**What the task requires:** Could you write out exactly, and only, the lines from the one containing "The height and" through the last line of the data, leaving out all pictures?

Screenshot grounding data:
::::::

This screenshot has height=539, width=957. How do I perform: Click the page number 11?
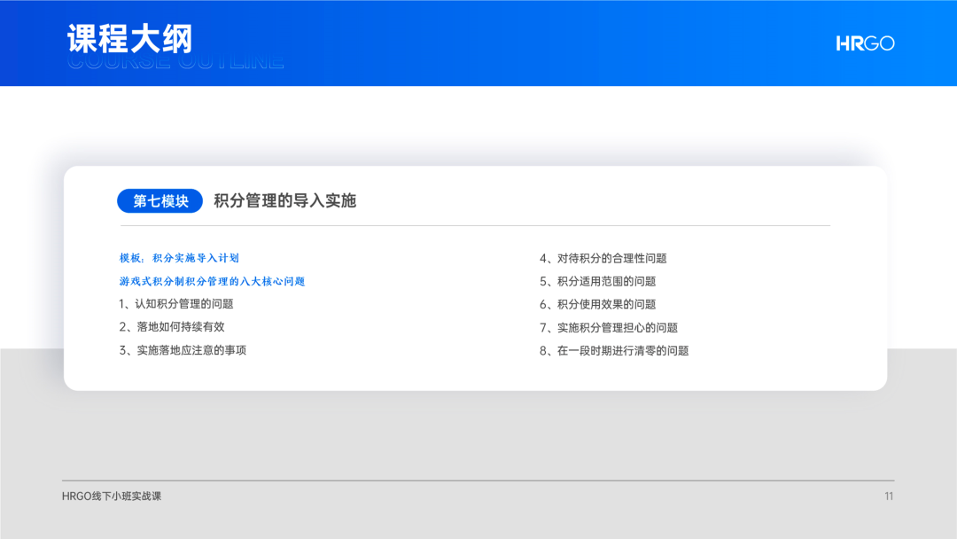pos(888,496)

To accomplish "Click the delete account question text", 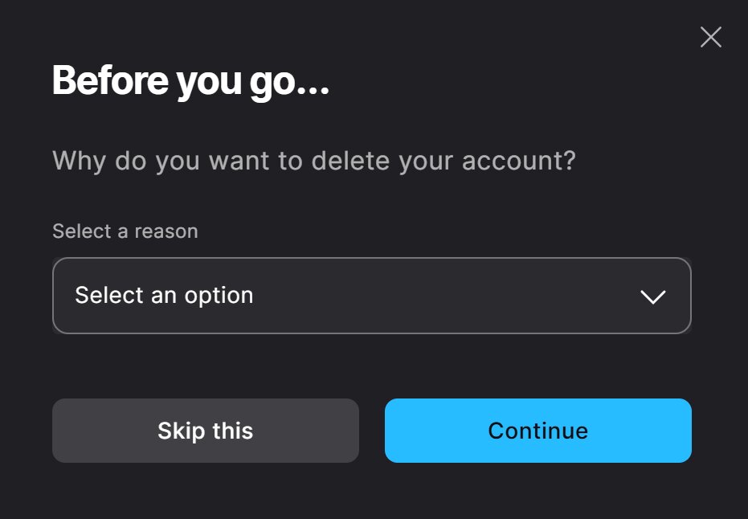I will coord(314,161).
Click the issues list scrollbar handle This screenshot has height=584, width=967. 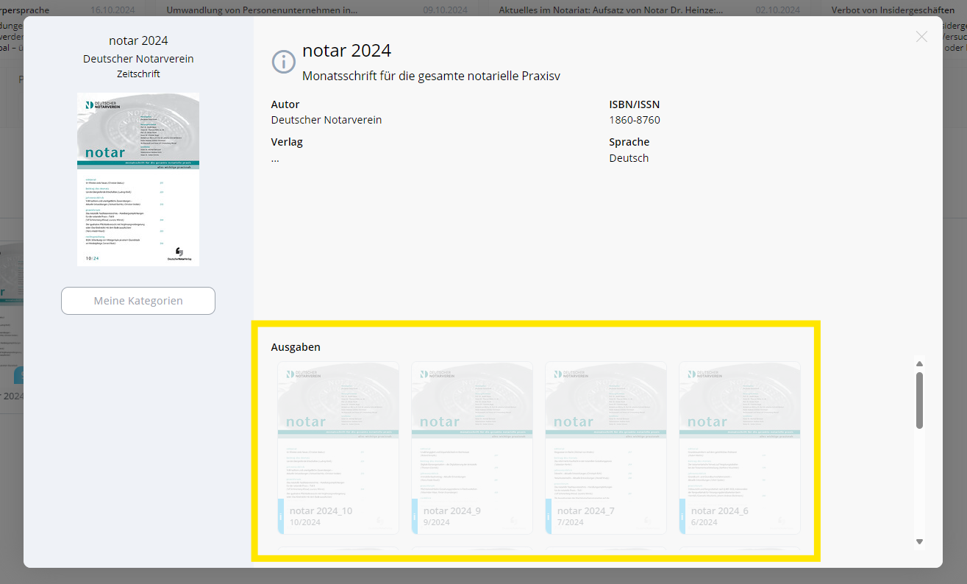pyautogui.click(x=919, y=399)
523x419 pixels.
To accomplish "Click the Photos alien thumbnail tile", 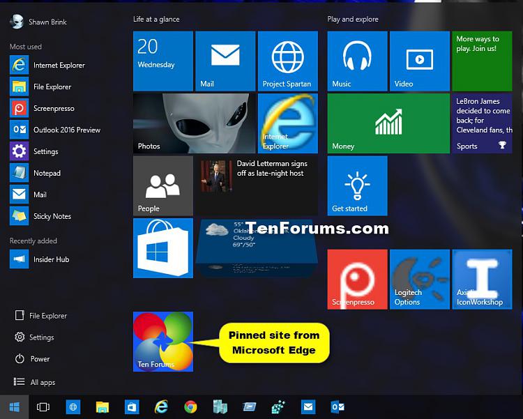I will tap(195, 123).
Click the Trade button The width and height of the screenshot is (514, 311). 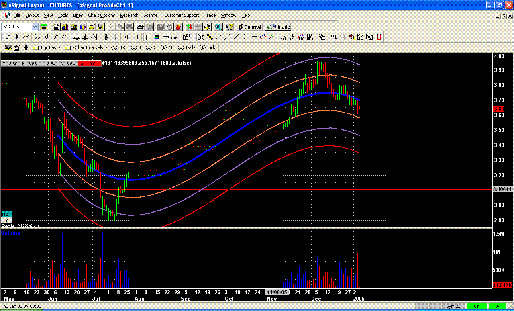(x=278, y=27)
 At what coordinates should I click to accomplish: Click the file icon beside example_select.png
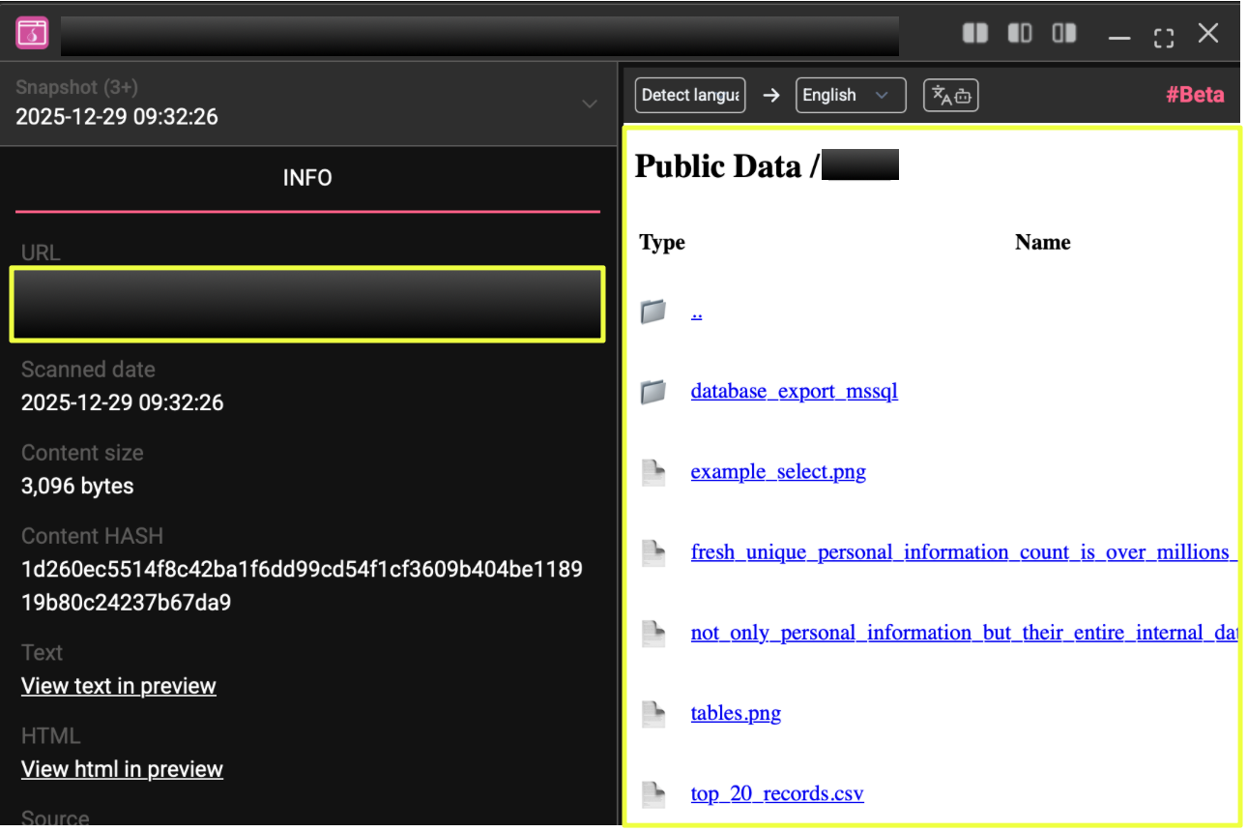653,472
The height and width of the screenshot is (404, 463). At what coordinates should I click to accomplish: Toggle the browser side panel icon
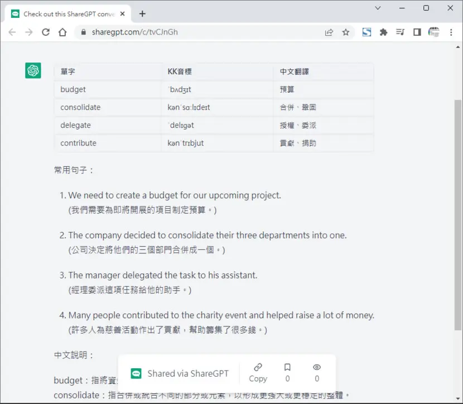[417, 32]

::::::

**Answer to this problem:**
The height and width of the screenshot is (404, 463). At what coordinates should I click to accomplish: Toggle the browser side panel icon
[417, 32]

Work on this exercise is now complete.